Galimberti: «Per il Ponchielli sarà scelto il candidato che sposerà il nostro progetto»

«La nostra città vive se ogni realtà si culturale si lega fortemente alle altre dentro un unico sistema»

Cinzia Franciò

Email:

cfrancio@laprovinciacr.it

22 Agosto 2020 - 07:20

Galimberti: «Per il Ponchielli sarà scelto il candidato che sposerà il nostro progetto»

CREMONA (22 agosto 2020) - Tanti i temi trattati dal sindaco Gianluca Galimberti sollecitato dal direttore Marco Bencivenga nell'intervista esclusiva rilasciata al giornale La Provincia e pubblicata ieri.

Nelle scorse settimane ha fatto molto discutere la scelta dei soci del Teatro Ponchielli di cambiare il Soprintendente dopo la lunga gestione Cauzzi. La selezione dei possibili eredi affidata a una società specializzata sembra aver dato ottimi risultati: si dice che i cinque candidati rimasti in lizza siano di altissimo livello. Quali saranno, ora, i criteri per la scelta definitiva del nuovo Soprintendente?
«Il punto di partenza è l’idea di teatro che si vuole perseguire. Innanzitutto, va sottolineato che il Ponchielli riaprirà e lo farà con un progetto che anticipa i criteri del più generale piano di rilancio, a partire dalla sinergia fra il Museo del Violino, il Conservatorio e il distretto della liuteria. La nostra città vive se ogni realtà culturale si lega fortemente alle altre dentro un unico sistema. Questo progetto è la ragione del cambio della gestione e diventerà il criterio di scelta del nuovo Soprintendente fra i cinque candidati selezionati dalla società di head hunting. In proposito, confermo che i profili individuati sono di alto livello: qualunque sarà il prescelto, a questo punto sarà una scelta positiva.
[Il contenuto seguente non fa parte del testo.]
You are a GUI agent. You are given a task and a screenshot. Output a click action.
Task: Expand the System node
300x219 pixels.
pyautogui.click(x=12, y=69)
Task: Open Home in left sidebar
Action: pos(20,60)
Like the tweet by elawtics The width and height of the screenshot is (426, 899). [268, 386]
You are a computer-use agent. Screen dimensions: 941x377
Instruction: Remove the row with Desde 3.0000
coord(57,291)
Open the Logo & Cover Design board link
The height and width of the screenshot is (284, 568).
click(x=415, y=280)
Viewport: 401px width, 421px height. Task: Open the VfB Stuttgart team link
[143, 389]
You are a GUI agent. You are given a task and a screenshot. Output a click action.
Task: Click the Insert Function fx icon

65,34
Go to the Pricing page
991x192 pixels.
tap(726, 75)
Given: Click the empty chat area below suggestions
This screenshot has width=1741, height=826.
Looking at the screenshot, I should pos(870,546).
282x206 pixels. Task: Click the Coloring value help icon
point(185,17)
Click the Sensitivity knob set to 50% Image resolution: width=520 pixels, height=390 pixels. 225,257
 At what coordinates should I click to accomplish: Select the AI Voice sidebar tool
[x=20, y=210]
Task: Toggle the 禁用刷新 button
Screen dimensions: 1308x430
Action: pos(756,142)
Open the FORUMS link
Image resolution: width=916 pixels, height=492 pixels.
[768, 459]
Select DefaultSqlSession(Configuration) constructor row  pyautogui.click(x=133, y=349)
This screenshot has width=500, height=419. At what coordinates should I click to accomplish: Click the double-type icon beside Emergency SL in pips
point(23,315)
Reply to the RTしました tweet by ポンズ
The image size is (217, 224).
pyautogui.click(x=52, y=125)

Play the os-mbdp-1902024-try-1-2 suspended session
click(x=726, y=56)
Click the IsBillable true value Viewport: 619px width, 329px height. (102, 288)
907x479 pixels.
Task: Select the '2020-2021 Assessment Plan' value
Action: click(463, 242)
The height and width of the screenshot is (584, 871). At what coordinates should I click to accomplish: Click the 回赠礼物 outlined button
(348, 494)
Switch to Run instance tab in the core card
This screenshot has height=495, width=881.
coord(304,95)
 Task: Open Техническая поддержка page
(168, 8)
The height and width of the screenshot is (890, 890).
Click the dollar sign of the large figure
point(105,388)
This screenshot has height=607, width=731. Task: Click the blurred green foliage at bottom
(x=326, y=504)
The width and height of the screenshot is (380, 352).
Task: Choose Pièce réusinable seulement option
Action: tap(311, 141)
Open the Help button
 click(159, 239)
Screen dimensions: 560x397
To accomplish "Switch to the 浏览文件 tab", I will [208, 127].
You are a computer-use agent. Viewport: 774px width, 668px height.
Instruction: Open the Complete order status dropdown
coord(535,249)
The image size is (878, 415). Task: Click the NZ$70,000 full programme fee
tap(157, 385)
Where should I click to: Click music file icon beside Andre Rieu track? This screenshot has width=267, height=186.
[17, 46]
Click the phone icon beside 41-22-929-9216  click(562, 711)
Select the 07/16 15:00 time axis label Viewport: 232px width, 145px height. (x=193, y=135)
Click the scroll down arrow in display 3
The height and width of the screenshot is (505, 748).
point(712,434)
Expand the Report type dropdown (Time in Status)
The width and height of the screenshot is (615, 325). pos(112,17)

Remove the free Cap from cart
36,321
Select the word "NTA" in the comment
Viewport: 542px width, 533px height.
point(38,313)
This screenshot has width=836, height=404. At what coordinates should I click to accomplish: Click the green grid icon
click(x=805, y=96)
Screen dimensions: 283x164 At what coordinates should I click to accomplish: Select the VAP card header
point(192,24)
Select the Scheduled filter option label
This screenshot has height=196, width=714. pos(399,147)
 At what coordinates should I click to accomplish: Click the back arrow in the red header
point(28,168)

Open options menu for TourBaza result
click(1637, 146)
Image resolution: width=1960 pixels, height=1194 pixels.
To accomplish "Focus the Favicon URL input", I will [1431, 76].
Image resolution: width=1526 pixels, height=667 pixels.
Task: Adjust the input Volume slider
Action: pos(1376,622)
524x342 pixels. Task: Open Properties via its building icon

Unica condizione posta: che sposi il progetto. Nei prossimi giorni il consiglio di amministrazione incontrerà tutti i «finalisti» ed entro la metà di settembre la nomina sarà realtà. Fra profili tanto interessanti, a fare la differenza sarà la profonda connessione fra la persona e il progetto di teatro che abbiamo in mente, quel sistema che connettendo il teatro, il MdV e il distretto della liuteria in una progettualità condivisa ci renderà unici al mondo».